OS Boost With Quizartinib in R/R AML

June 27, 2018

This study is the first to show significantly improved OS from single-agent treatment in this particularly difficult to treat population.

Further evidence for combating FLT3-internal tandem duplication (FLT3-ITD) mutated relapsed/refractory acute myeloid leukemia (AML) has been reported at the 23rd Congress of the European Hematology Association. Jorge E. Cortes, MD, and colleagues found patients with relapsed/refractory AML with FLT3-ITD mutations who received single-agent quizartinib had a 24% reduction in the risk of death compared with those who received salvage chemotherapy (hazard ratio [HR], 0.76).

Quizartinib is a small-molecule receptor tyrosine kinase inhibitor that targets the proto-oncogene FLT3 (also known as CD135). It is taken orally once daily, and is a highly potent and selective FLT3 inhibitor.

Results from the global, phase III, randomized, controlled trial (ClinicalTrials.gov identifier: NCT02039726) showed the median overall survival (OS) was 6.2 months for patients treated with quizartinib, compared with 4.7 months for patients treated with salvage chemotherapy. The estimated survival probability at 1 year was 27% for patients who received quizartinib and 20% for patients treated with salvage chemotherapy. 

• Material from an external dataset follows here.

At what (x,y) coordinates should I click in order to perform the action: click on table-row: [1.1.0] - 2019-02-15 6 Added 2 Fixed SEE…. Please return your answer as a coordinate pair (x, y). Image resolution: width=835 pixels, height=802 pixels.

“I have been using quizartinib since the initial phase I study, so I am very familiar with its efficacy and safety. In that regard, what we found is not surprising. But I was, overall, surprised because it has been so difficult to achieve any such survival benefit with so many approaches that have been investigated in salvage AML. Nothing has really helped until now,” said Cortes, who is the Deputy Chair of the Department of Leukemia in the Division of Cancer Medicine at the University of Texas MD Anderson Cancer Center, Houston, Texas.

He said these findings represent the first reported clinical data demonstrating that a single agent can significantly improve OS in this particularly difficult to treat population. Previous phase II trials showed quizartinib had antileukemic activity and a manageable safety profile.

In the current phase III trial, the median follow-up was 102.4 weeks at the study analysis cutoff. Median treatment duration with quizartinib was 4 cycles of 28 days vs 1 cycle (range, 1–2) in the salvage chemotherapy arm. The median relative dose intensity for quizartinib was 89%.

The incidences of treatment-emergent adverse events (AEs) were comparable between patients who received quizartinib (n = 241) and those who received salvage chemotherapy (n = 94). The most common AEs (any grade, and occurring in more than 30% of patients) included nausea (48% in the quizartinib arm vs 42% with chemotherapy), thrombocytopenia (39% vs 34%, respectively), fatigue (39% vs 29%), musculoskeletal pain (38% vs 29%), pyrexia (38% vs 45%), anemia (37% vs 32%,), neutropenia (34% vs 26%), febrile neutropenia (34% vs 28%), vomiting (33% vs 21%), and hypokalemia (32% vs 28%).

Cortes said because of this agent’s high selectivity, the safety profile is very favorable. “The main adverse event we had seen throughout the development of quizartinib was QTc prolongation. However, we have found a dose that has a good balance between efficacy and safety; so in this study the rate of QTc prolongation was low, and in no instance did it result in serious arrhythmias. Other than that, the adverse events observed were mostly low grade and manageable,” he told Cancer Network.